■ PARTS OF THE EXERCISE
(1) Which blog does the post about Israel and its neighbors recommend adding to a regular reading list?
(2) Resume the blog post about Israel and its neighbors, picking up after its final sentence.

■ TEXT SHOWN
Monday, July 17, 2006

Israel Vs. Everybody Around Them

If you're paying attention to the beginning of World War III over there in the Middle East - and I'm not saying you should, though Jonathan Schwarz gives as good a reason as any to do so - I recommend adding Billmon's Whiskey Bar to your regular reading list. Here's a sampling of recent posts.
  • Failed States
    ...it is clear to me that the Israelis, through their own actions (plus some help from their clueless allies in the Cheney administration) have put themselves in trap they can’t escape. They’ve reached a strategic dead end, one that doesn’t even leave them enough maneuvering room to turn and go back.

  • Punching Above Its Weight
    Hezbollah may have found the sweet spot in Fourth Generation War: It isn't a state and doesn't carry the political or defensive burdens of one, but it controls enough territory, commands enough popular loyalty and has enough allies to mount some fairly sophisticated military operations, using both conventional and nonconventional weapons. It's powerful enough to be successful -- and be seen as successful -- but not so powerful that state actors like Israel can fight it on equal terms. We may be looking at the New Model Army of the 21st century.

  • Military Hubris
    It's beginning to look as if the Israeli Defense Force (if not the entire Israeli political and military establishment) may be suffering from the same syndrome -- the disease of hubris. This isn't the army of '67, or even '73, which believed the country's survival was at stake and constantly worried that Israel's qualitative edge might be too narrow to outweigh the quantitative advantages enjoyed by its enemies. The years of U.S. largesse and bloated procurement budgets, the state-of-the-art tanks and fighters, the fascination with technology and push-button war, plus the pitiful state of the Syrian Army and Air Force -- Israel's remaining conventional front-line foes -- all appear to have infected the IDF with the arrogance and complacency that plagued the United States in Vietnam.

■ COLLECTED MATERIAL

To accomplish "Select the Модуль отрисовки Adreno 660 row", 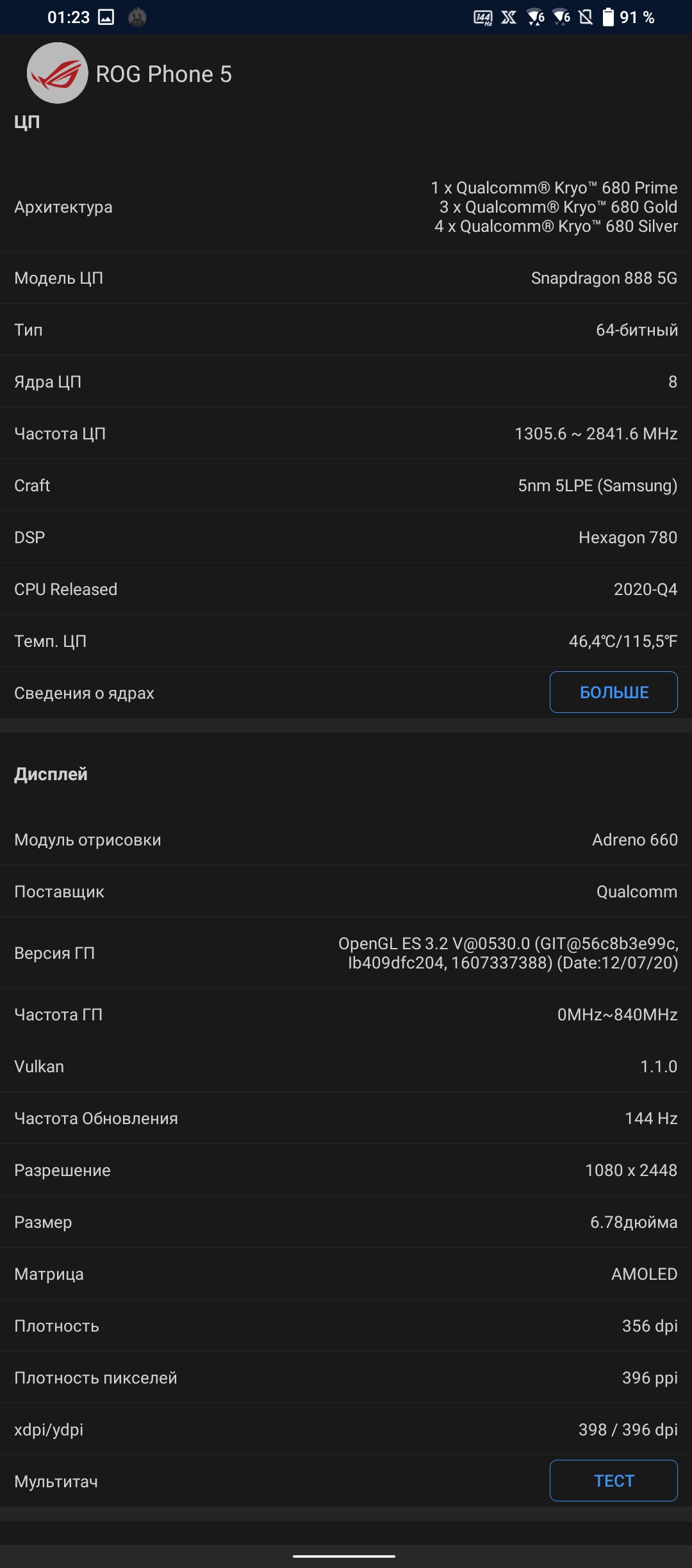I will pyautogui.click(x=346, y=840).
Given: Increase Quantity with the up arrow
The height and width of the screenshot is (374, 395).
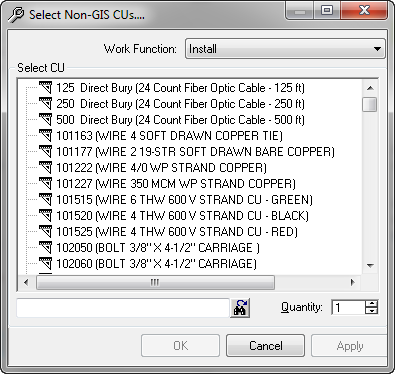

■ SET OF ANSWERS
(1) Billmon's Whiskey Bar

(2)
  • To Be Or Not To Be
    When hawkish pundits and politicians moan about Israel's "lost terrorism deterrent," this is really what they're complaining about: the decline in the Israeli public's sense of existential threat, which has made it progressively harder to maintain support for measures that at the least are cruel and degrading, and at worse constitute both de facto and de jure war crimes.

    In a war to the death, such things can be rationalized -- don't even need to be rationalized. But in a war viewed as conducted for political ends, as an instrument of policy (unilateral disengagement, smashing Hamas, keeping the Syrians cowed) they become increasingly difficult to support or tolerate.

    In the last analysis, as Max Weber liked to say, this may be the ultimate or at least underlying motive for the neocon campaign to hype the Iranian nuclear "threat." It tends to restore a sense of extreme vulnerability and fear, bringing Israeli (and American) public opinion back into line in support of the ruthless military measures needed to get Israel out of the strategic jam it finds itself in.